### AUSGEWÄHLTER ABSCHNITT
= = = = = = =

Das Jüdische Krankenhaus Berlin nimmt bis auf weiteres keine religiös begründeten Beschneidungen an Jungen mehr vor. Das erklärte der Chefarzt der Klinik für Innere Medizin, Kristof Graf, der "tageszeitung" (Samstagsausgabe). Nach Prüfung des umstrittenen Urteils des Kölner Landgerichts durch einen internen und einen externen Juristen sei man zu dem Ergebnis gekommen, dass man die Chirurgen des Krankenhauses nicht mehr in einem nun quasi rechtsfreien Raum operieren lassen könne.
Das Landgericht Köln hatte am Dienstag die Beschneidung von Jungen aus religiösen Gründen als Straftat bewertet. Der Richterspruch schaffe bei den Ärzten "große Unsicherheit", sagte Graf der Zeitung. Es bestehe in seinem Haus jedoch der Wunsch, diesen "Bestandteil unserer medizinischen Aufgaben seit 250 Jahren" bald wieder aufzunehmen.

= = = = = = =

### DATENAUSZÜGE
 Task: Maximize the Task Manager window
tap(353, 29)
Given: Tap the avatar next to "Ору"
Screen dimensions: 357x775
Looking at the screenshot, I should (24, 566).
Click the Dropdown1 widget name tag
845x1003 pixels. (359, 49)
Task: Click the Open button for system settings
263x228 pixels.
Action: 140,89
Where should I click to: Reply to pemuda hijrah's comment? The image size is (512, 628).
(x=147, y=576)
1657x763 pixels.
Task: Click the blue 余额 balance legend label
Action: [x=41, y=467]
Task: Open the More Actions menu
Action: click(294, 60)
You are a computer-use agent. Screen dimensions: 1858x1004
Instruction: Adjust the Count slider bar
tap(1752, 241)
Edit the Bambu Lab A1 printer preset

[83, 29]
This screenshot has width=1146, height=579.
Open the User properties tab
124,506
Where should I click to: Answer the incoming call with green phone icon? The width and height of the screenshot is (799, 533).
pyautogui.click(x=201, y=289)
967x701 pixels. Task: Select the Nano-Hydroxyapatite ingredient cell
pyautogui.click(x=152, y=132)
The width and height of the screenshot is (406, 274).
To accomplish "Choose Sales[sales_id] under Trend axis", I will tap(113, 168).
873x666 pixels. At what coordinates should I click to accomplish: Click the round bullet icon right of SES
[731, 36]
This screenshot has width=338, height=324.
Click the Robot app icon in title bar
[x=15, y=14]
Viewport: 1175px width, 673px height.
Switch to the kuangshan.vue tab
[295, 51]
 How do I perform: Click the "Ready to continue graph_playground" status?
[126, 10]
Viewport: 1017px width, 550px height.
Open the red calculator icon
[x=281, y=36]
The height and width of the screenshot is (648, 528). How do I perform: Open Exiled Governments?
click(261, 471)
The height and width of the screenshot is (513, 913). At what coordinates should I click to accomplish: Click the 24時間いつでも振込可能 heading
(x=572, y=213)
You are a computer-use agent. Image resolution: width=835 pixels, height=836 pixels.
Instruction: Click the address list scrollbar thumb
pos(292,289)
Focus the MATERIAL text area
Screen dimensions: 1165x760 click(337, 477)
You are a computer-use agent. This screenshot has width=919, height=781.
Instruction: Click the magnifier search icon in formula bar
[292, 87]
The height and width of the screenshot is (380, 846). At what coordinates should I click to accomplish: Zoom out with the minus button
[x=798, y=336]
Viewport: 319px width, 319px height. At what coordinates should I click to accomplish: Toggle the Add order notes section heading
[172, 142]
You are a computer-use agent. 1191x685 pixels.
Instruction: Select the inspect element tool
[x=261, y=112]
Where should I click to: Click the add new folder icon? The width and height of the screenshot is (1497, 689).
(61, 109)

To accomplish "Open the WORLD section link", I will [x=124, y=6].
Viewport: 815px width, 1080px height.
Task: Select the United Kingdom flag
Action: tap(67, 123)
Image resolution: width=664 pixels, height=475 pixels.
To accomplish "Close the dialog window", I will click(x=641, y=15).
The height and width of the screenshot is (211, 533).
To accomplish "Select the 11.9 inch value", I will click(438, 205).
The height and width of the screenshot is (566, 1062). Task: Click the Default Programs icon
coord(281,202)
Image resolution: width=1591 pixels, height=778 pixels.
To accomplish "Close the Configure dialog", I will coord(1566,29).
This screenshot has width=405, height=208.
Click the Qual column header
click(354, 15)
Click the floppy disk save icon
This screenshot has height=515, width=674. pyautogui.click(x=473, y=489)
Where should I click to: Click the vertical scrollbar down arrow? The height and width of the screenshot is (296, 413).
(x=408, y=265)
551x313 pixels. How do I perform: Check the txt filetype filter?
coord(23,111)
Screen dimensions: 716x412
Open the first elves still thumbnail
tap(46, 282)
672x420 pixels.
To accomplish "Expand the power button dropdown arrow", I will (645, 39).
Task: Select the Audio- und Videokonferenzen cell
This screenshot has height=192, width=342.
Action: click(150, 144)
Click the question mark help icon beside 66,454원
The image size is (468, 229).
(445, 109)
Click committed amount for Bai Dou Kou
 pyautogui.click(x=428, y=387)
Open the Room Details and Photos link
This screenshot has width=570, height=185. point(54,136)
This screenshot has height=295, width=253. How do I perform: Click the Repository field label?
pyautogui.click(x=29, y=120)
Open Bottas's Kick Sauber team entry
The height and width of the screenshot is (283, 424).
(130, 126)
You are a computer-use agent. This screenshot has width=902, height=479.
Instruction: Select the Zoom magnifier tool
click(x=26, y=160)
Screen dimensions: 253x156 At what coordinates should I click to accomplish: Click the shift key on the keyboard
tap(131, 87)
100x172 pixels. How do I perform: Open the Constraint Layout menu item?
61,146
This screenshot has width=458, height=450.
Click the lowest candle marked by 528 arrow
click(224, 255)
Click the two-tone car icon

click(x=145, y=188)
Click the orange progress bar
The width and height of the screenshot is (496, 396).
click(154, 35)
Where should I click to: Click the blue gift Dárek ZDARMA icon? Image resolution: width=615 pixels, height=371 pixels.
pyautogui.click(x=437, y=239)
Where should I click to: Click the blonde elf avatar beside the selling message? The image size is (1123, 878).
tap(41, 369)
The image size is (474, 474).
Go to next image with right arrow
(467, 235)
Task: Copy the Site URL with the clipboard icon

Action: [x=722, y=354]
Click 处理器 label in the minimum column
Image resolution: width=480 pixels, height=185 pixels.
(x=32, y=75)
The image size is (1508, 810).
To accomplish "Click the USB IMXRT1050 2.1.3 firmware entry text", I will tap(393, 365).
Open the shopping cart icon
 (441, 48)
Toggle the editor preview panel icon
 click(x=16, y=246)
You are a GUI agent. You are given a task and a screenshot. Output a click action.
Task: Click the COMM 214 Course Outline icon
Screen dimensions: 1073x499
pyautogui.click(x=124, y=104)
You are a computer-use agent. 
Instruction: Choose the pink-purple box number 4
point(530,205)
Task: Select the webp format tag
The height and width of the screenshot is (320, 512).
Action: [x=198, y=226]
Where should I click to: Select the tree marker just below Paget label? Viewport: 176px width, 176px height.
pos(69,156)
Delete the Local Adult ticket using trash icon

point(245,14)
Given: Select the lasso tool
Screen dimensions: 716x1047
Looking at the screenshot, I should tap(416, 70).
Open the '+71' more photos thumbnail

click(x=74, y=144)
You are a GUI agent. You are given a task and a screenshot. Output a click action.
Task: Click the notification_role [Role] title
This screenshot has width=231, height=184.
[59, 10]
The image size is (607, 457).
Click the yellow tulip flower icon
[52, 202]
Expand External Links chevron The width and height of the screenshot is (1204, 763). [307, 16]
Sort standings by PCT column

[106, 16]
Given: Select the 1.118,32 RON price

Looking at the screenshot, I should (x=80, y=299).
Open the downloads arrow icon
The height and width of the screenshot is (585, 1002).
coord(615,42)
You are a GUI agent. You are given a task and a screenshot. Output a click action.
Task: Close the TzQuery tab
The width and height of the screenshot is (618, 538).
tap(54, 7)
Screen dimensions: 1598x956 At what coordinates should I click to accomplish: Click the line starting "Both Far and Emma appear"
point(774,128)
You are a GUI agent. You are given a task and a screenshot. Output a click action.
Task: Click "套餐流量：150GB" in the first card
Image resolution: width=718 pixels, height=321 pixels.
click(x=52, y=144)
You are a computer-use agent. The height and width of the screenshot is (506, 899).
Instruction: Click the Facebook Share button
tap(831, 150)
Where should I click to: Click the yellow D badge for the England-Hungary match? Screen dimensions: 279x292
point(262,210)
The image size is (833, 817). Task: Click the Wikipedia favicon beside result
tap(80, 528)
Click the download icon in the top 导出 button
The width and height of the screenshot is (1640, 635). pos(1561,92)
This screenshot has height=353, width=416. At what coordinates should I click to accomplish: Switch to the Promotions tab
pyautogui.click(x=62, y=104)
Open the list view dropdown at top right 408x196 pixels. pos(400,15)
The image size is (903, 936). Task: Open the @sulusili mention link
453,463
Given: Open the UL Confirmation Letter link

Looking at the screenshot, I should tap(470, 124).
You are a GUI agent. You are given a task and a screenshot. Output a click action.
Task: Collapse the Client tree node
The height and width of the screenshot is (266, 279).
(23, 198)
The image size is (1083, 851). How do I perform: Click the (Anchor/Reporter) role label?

= = = = = = =

### AUFGABEN
**A)** Fasse im Abschnitt über den Beschneidungsstopp im Jüdischen Krankenhaus Berlin den Absatz, der mit „Das Landgericht Köln hatte am Dienstag“ beginnt, als kurze Liste zusammen. Die wichtigsten Fakten sollen erhalten bleiben.
**B)** Schreibe den Abschnitt über den Beschneidungsstopp im Jüdischen Krankenhaus Berlin im Anschluss an seinen letzten Satz weiter.

### ANTWORTEN
**A)**
- Das Landgericht Köln hat am Dienstag die Beschneidung von Jungen aus religiösen Gründen als Straftat eingestuft.
- Laut Graf sorgt das Urteil bei den Ärzten für „große Unsicherheit“.
- Im Krankenhaus möchte man diese Aufgabe, die seit 250 Jahren zur medizinischen Arbeit des Hauses gehört, bald wieder übernehmen.

**B)**
"Medizinisch keine Körperverletzung"
Von den rund 300 Beschneidungen des vergangenen Jahres in dem Krankenhaus waren nach Angaben des Chefarztes über ein Drittel religiös motiviert. Die Mehrheit davon sei nicht an jüdischen, sondern an muslimischen Jungen vorgenommen worden.
Der Mediziner betonte, ungeachtet der religiösen Bestimmungen könne eine Beschneidung "ein durchaus sinnvoller hygienischer Eingriff" sein. Medizinisch betrachtet sehe er in Beschneidungen keine Körperverletzung. Zugleich zeigte er Unverständnis, dass "ausgerechnet in Deutschland so ein Urteil" gefällt werde.